Even those who might have chanced upon the exact spot would have missed its significance, for so much had changed that the view would not have been recognisable.
So it took nearly two centuries and a bit of detective work to determine where the artist would have stood and surveyed the countryside.
Martin Atkinson, a National Trust property manager, managed to identify the location when he studied a map of East Bergholt – where the painter grew up – as it appeared in 1817. But when he turned up at the rustic spot, it looked nothing like Constable's 1814-15 view. The artist was known for depicting local scenes faithfully, especially in his early works.
The reason for the disparity, Mr Atkinson discovered, was that a hedgerow had been planted across the Dedham Vale location – in a field between Flatford hamlet and East Bergholt – soon after Constable finished the painting and another hedgerow from the painter's time had since disappeared.

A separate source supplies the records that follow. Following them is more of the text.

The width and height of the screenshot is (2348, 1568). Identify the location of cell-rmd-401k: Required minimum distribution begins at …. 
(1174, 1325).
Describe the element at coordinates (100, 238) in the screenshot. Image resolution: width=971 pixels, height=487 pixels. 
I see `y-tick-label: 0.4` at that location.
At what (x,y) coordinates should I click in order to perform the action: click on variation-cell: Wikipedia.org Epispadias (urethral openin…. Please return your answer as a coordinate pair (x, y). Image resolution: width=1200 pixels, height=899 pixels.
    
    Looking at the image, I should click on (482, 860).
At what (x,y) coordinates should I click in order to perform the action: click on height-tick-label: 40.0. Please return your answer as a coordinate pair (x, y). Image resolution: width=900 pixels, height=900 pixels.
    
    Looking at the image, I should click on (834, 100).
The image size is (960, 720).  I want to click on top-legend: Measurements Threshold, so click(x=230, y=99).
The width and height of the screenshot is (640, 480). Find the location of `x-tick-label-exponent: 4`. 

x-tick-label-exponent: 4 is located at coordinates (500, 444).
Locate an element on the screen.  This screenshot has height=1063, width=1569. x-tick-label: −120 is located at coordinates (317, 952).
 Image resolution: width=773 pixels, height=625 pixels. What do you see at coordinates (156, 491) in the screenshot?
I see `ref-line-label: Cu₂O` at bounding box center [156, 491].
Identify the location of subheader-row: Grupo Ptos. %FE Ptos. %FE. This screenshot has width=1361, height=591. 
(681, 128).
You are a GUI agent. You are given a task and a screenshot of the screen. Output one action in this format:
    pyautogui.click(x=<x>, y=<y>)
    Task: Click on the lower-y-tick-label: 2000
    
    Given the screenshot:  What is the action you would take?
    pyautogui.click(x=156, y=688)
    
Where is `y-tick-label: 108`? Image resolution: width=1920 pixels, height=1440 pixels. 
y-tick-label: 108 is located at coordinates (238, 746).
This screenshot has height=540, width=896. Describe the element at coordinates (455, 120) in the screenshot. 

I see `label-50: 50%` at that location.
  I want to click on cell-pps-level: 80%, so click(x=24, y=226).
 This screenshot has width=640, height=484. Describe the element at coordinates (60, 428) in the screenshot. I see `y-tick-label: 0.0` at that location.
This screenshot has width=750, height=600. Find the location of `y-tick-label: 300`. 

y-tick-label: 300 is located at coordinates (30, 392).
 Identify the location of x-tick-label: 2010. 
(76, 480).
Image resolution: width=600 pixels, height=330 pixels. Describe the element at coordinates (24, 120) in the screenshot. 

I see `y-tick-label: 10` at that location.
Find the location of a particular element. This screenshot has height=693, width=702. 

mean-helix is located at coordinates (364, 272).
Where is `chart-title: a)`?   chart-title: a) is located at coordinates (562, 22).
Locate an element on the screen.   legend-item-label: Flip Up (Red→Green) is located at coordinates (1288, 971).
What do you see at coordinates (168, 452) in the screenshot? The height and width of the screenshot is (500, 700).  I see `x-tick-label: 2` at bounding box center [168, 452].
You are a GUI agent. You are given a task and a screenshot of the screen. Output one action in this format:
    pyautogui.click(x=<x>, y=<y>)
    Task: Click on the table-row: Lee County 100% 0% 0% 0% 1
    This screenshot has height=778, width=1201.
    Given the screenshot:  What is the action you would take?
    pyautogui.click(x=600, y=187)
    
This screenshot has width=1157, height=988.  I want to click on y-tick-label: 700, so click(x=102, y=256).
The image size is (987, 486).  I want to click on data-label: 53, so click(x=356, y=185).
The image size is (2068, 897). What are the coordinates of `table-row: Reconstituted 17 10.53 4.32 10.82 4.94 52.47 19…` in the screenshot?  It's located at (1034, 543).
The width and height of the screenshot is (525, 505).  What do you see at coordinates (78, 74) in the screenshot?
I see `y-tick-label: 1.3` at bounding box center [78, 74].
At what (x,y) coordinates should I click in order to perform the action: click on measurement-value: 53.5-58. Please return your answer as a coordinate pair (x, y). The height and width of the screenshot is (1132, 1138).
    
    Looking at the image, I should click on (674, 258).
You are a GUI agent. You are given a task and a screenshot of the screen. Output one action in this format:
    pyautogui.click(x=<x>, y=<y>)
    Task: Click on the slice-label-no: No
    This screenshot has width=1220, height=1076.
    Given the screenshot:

The Stour Valley And Dedham Village depicts Langham church, Dedham church, Fen Bridge and the bend in the River Stour. By studying these reference points and the East Bergholt Enclosure Map of 1817, Mr Atkinson found that the field boundaries in place in 1817, two years after the painting was completed, had changed dramatically by 1830. It was only upon spotting a young pollard, or trimmed oak tree, both in the present day and in the painting, that the various pieces of the jigsaw fell into place.
Using the oak as his anchor point, Mr Atkinson, found he could see Dedham Church that was in Constable's work, and if he bent down, he could also see the spot where Langham Church stood but was obscured by trees. He also lined up the Stour river to identify the same bend.
"The foreground didn't fit at all, it was quite unusual as we know Constable painted it in the open air so he would have been standing in the scene. The hedgerow in his work no longer exists and there's another hedgerow that runs across the scene today which wasn't there. When you stand on the road on which he would have stood, and use the oak tree as a reference point, you see the same view. It's great to see where an old master stood – and be inspired by the same view," he said.
The Stour Valley And Dedham Village is housed in the Museum of Fine Arts in Boston, America, as part of the Warren Collection. This corner of Suffolk is known as "Constable country," because the English Romantic painter dedicated himself to "paint(ing) my own places best".